Posted by: John smith | December 11, 2009 at 08:46 PM

this is a good development. I am closely watching how long the hourly work week is. I have also unsubstantiated anecdotes that tell me China is not what it seems. They are producing, but the production is going into a warehouse. No demand for products.

I don't think we are building a foundation yet.

Posted by: jeff | December 12, 2009 at 11:44 AM

rIgHt, the seasonal downswing occurs two months earlier in 2010. Sell gold.

Posted by: flow5 | December 13, 2009 at 01:47 PM

flow, Gold does look juicy. But, the dollar isn't going to strengthen anytime soon.

Buy Gold on dips.

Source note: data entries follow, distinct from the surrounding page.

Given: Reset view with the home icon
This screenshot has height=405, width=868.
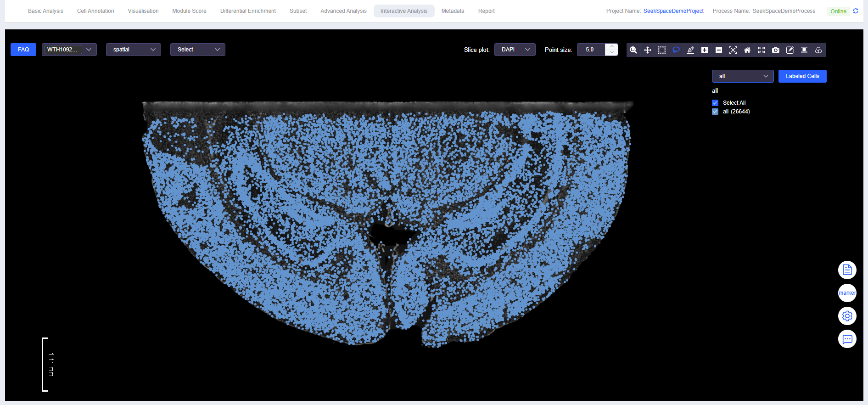Looking at the screenshot, I should pos(747,50).
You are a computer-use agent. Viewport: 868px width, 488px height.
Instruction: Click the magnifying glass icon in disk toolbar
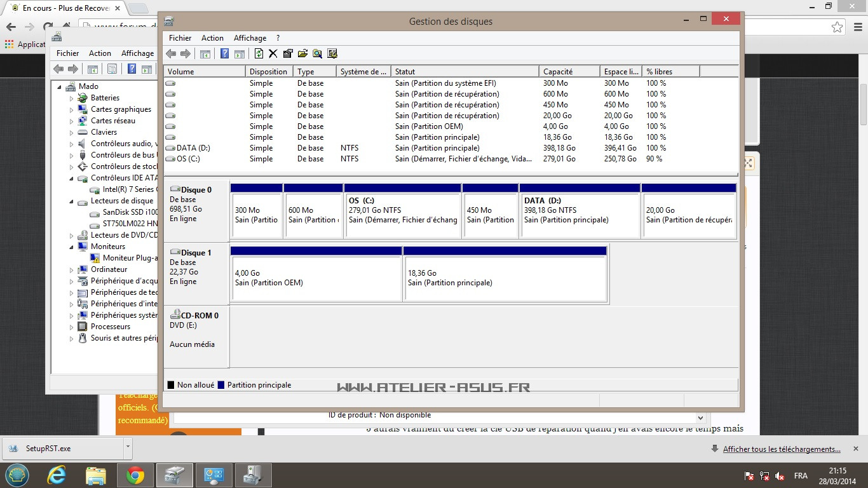click(x=317, y=54)
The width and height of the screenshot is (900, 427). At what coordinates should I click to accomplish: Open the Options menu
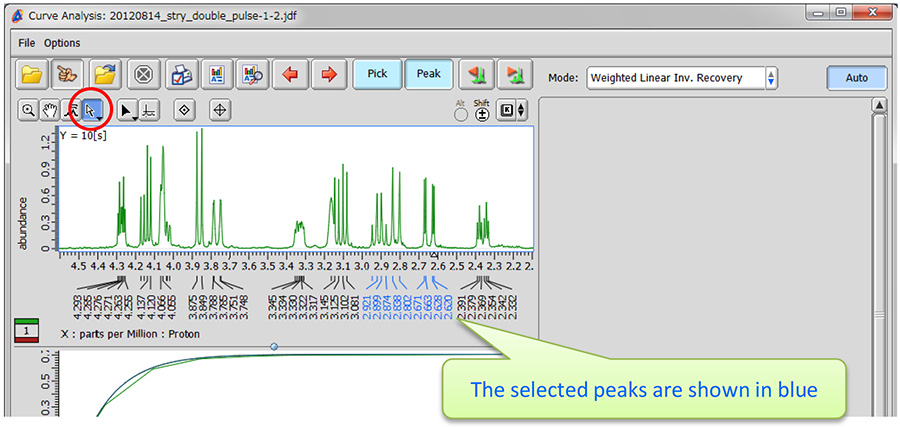point(62,43)

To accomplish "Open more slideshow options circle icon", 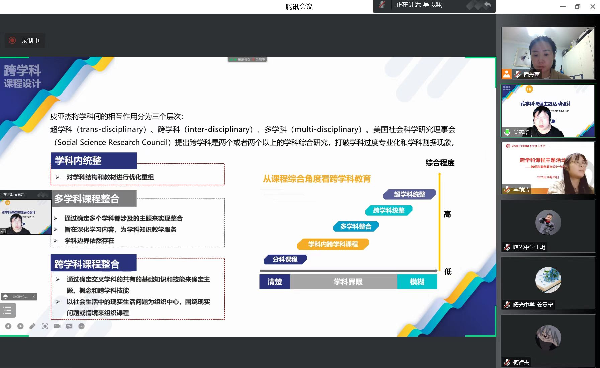I will pyautogui.click(x=82, y=326).
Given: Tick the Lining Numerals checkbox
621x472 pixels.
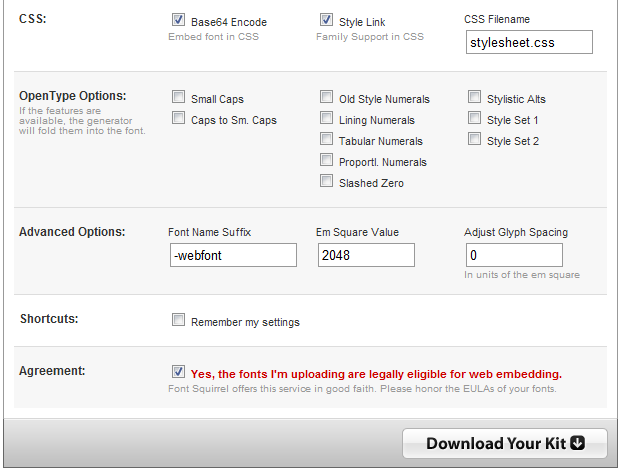Looking at the screenshot, I should (x=327, y=119).
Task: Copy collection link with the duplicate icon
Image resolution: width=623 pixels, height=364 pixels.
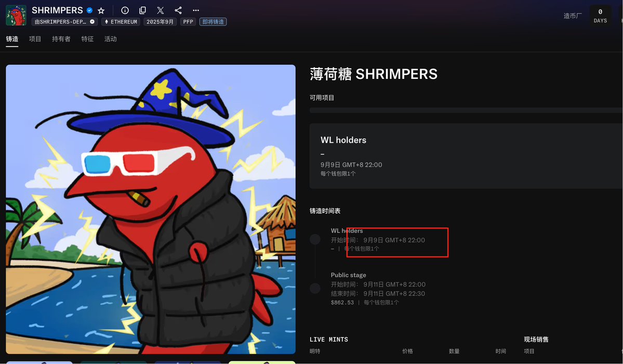Action: tap(143, 10)
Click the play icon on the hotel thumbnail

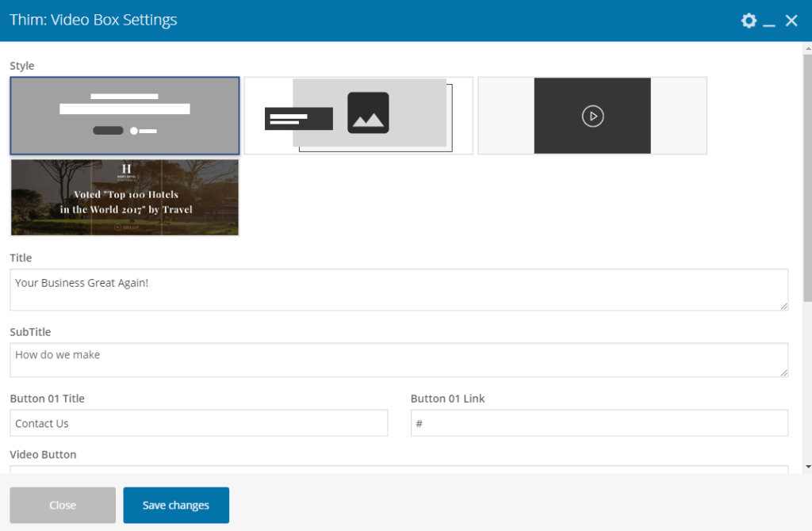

Too much money will chase commodities next year via ETF's and managed funds.

Posted by: Jeff | December 14, 2009 at 06:41 PM

A lot of the data from September to November appears to be skewed better than the normal seasonal pattern as a result of the the sudden fall-off in the economy last fall and winter. The total level of employment appears to have roughly stabilized since January when the majority of layoffs went into effect. The growth in the labor force is continuing to add to unemployment.

Posted by: Les | December 16, 2009 at 01:41 PM

I still don't see it out in CA.. But most all the folks back home in GA have found work.

I wonder going forward how useful mass numbers from who nation are because certain areas are not at all like others. Like Austin TX vs Dayton OH..

Posted by: FormerSSResident | December 17, 2009 at 06:52 PM

Seasonal adjustments using 2008 continue to skew the data wildly. This week's IUC came out 109,000 below the raw number of claims. The next two months may be even more skewed considering that the NSA nonfarm employment fell by 3.6 million in one month from December 2008.

Posted by: Les | December 24, 2009 at 10:40 AM

Have you looked at the American Staffing Association index that compares hiring trends for the past four years? The 'trend' this blog entry highlights is purely seasonal.